[Brief]
Provide every line of the listing as a JSON list of strings, one string per line, omitting blank lines.

(Stored data entries)
________________________

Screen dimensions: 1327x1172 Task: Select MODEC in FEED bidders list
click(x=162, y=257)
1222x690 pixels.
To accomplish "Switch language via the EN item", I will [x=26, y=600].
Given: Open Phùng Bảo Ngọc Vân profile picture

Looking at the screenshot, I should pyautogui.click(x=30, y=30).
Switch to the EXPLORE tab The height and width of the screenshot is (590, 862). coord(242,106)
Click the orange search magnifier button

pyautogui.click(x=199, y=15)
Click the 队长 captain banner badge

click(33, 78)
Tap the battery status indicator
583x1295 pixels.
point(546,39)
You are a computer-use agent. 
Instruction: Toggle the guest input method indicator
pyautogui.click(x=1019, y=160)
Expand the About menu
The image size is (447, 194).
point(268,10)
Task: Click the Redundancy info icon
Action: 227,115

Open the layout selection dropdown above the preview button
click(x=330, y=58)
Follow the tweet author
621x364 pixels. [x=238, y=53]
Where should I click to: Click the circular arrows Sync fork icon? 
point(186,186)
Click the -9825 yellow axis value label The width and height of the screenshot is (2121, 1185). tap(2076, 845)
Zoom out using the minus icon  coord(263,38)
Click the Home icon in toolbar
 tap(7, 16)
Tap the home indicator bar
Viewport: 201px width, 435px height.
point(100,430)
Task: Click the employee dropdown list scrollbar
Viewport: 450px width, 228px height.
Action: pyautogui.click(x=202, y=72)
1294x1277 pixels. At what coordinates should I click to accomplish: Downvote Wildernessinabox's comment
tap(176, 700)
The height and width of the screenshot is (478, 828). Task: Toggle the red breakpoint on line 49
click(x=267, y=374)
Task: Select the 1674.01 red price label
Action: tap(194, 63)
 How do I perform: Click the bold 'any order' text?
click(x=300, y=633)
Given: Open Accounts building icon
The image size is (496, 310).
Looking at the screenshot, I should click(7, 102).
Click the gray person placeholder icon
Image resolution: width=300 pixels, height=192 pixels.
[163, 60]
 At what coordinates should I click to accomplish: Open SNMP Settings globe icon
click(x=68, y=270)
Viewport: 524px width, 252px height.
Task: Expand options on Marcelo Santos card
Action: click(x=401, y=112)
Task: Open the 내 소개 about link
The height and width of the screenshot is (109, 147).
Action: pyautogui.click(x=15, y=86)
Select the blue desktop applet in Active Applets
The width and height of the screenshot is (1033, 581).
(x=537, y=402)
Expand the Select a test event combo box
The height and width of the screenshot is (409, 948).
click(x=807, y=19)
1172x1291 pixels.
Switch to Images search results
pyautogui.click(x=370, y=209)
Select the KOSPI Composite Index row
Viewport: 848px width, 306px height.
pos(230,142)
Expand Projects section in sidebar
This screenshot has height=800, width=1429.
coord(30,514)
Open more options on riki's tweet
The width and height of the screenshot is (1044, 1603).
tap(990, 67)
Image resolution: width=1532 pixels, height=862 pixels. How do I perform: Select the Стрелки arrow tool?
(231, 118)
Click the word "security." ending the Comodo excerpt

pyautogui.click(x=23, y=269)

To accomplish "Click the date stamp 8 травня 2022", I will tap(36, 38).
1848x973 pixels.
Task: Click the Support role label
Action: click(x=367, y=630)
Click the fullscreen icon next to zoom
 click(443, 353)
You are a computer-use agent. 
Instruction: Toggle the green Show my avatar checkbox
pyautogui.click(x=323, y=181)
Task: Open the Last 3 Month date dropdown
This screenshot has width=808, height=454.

________________________

[Problem solution]
[
  "Screen dimensions: 1327x1172 Task: Select MODEC in FEED bidders list",
  "click(x=162, y=257)",
  "1222x690 pixels.",
  "To accomplish \"Switch language via the EN item\", I will [x=26, y=600].",
  "Given: Open Phùng Bảo Ngọc Vân profile picture",
  "Looking at the screenshot, I should pyautogui.click(x=30, y=30).",
  "Switch to the EXPLORE tab The height and width of the screenshot is (590, 862). coord(242,106)",
  "Click the orange search magnifier button",
  "pyautogui.click(x=199, y=15)",
  "Click the 队长 captain banner badge",
  "click(33, 78)",
  "Tap the battery status indicator",
  "583x1295 pixels.",
  "point(546,39)",
  "You are a computer-use agent. ",
  "Instruction: Toggle the guest input method indicator",
  "pyautogui.click(x=1019, y=160)",
  "Expand the About menu",
  "The image size is (447, 194).",
  "point(268,10)",
  "Task: Click the Redundancy info icon",
  "Action: 227,115",
  "Open the layout selection dropdown above the preview button",
  "click(x=330, y=58)",
  "Follow the tweet author",
  "621x364 pixels. [x=238, y=53]",
  "Where should I click to: Click the circular arrows Sync fork icon? ",
  "point(186,186)",
  "Click the -9825 yellow axis value label The width and height of the screenshot is (2121, 1185). tap(2076, 845)",
  "Zoom out using the minus icon  coord(263,38)",
  "Click the Home icon in toolbar",
  " tap(7, 16)",
  "Tap the home indicator bar",
  "Viewport: 201px width, 435px height.",
  "point(100,430)",
  "Task: Click the employee dropdown list scrollbar",
  "Viewport: 450px width, 228px height.",
  "Action: pyautogui.click(x=202, y=72)",
  "1294x1277 pixels. At what coordinates should I click to accomplish: Downvote Wildernessinabox's comment",
  "tap(176, 700)",
  "The height and width of the screenshot is (478, 828). Task: Toggle the red breakpoint on line 49",
  "click(x=267, y=374)",
  "Task: Select the 1674.01 red price label",
  "Action: tap(194, 63)",
  " How do I perform: Click the bold 'any order' text?",
  "click(x=300, y=633)",
  "Given: Open Accounts building icon",
  "The image size is (496, 310).",
  "Looking at the screenshot, I should click(7, 102).",
  "Click the gray person placeholder icon",
  "Image resolution: width=300 pixels, height=192 pixels.",
  "[163, 60]",
  " At what coordinates should I click to accomplish: Open SNMP Settings globe icon",
  "click(x=68, y=270)",
  "Viewport: 524px width, 252px height.",
  "Task: Expand options on Marcelo Santos card",
  "Action: click(x=401, y=112)",
  "Task: Open the 내 소개 about link",
  "The height and width of the screenshot is (109, 147).",
  "Action: pyautogui.click(x=15, y=86)",
  "Select the blue desktop applet in Active Applets",
  "The width and height of the screenshot is (1033, 581).",
  "(x=537, y=402)",
  "Expand the Select a test event combo box",
  "The height and width of the screenshot is (409, 948).",
  "click(x=807, y=19)",
  "1172x1291 pixels.",
  "Switch to Images search results",
  "pyautogui.click(x=370, y=209)",
  "Select the KOSPI Composite Index row",
  "Viewport: 848px width, 306px height.",
  "pos(230,142)",
  "Expand Projects section in sidebar",
  "This screenshot has height=800, width=1429.",
  "coord(30,514)",
  "Open more options on riki's tweet",
  "The width and height of the screenshot is (1044, 1603).",
  "tap(990, 67)",
  "Image resolution: width=1532 pixels, height=862 pixels. How do I perform: Select the Стрелки arrow tool?",
  "(231, 118)",
  "Click the word \"security.\" ending the Comodo excerpt",
  "pyautogui.click(x=23, y=269)",
  "To accomplish \"Click the date stamp 8 травня 2022\", I will tap(36, 38).",
  "1848x973 pixels.",
  "Task: Click the Support role label",
  "Action: click(x=367, y=630)",
  "Click the fullscreen icon next to zoom",
  " click(443, 353)",
  "You are a computer-use agent. ",
  "Instruction: Toggle the green Show my avatar checkbox",
  "pyautogui.click(x=323, y=181)",
  "Task: Open the Last 3 Month date dropdown",
  "This screenshot has width=808, height=454."
]